▶ What is being asked
Print each record below exactly as it appears.

*** Data listing ***

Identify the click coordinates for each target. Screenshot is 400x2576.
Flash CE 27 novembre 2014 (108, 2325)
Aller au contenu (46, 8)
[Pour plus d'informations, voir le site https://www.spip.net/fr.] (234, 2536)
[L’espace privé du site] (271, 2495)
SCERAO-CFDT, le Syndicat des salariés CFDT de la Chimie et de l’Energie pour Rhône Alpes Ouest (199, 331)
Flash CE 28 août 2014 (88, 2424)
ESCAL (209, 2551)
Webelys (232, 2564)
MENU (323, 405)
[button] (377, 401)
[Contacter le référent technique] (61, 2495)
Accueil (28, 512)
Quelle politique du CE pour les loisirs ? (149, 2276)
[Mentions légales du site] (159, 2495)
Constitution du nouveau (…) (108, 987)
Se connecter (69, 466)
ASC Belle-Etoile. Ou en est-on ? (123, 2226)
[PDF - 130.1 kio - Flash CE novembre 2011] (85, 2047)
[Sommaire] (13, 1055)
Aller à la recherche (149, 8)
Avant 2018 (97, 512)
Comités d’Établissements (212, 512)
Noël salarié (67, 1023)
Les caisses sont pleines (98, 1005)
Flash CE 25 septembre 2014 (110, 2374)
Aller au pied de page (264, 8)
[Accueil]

*** End of Data listing ***

▶ Exercise result
Identify the click coordinates for each target. Screenshot is 400x2576.
Flash CE 27 novembre 2014 (108, 2325)
Aller au contenu (46, 8)
[Pour plus d'informations, voir le site https://www.spip.net/fr.] (234, 2536)
[L’espace privé du site] (271, 2495)
SCERAO-CFDT, le Syndicat des salariés CFDT de la Chimie et de l’Energie pour Rhône Alpes Ouest (199, 331)
Flash CE 28 août 2014 (88, 2424)
ESCAL (209, 2551)
Webelys (232, 2564)
MENU (323, 405)
[button] (377, 401)
[Contacter le référent technique] (61, 2495)
Accueil (28, 512)
Quelle politique du CE pour les loisirs ? (149, 2276)
[Mentions légales du site] (159, 2495)
Constitution du nouveau (…) (108, 987)
Se connecter (69, 466)
ASC Belle-Etoile. Ou en est-on ? (123, 2226)
[PDF - 130.1 kio - Flash CE novembre 2011] (85, 2047)
[Sommaire] (13, 1055)
Aller à la recherche (149, 8)
Avant 2018 (97, 512)
Comités d’Établissements (212, 512)
Noël salarié (67, 1023)
Les caisses sont pleines (98, 1005)
Flash CE 25 septembre 2014 (110, 2374)
Aller au pied de page (264, 8)
[Accueil]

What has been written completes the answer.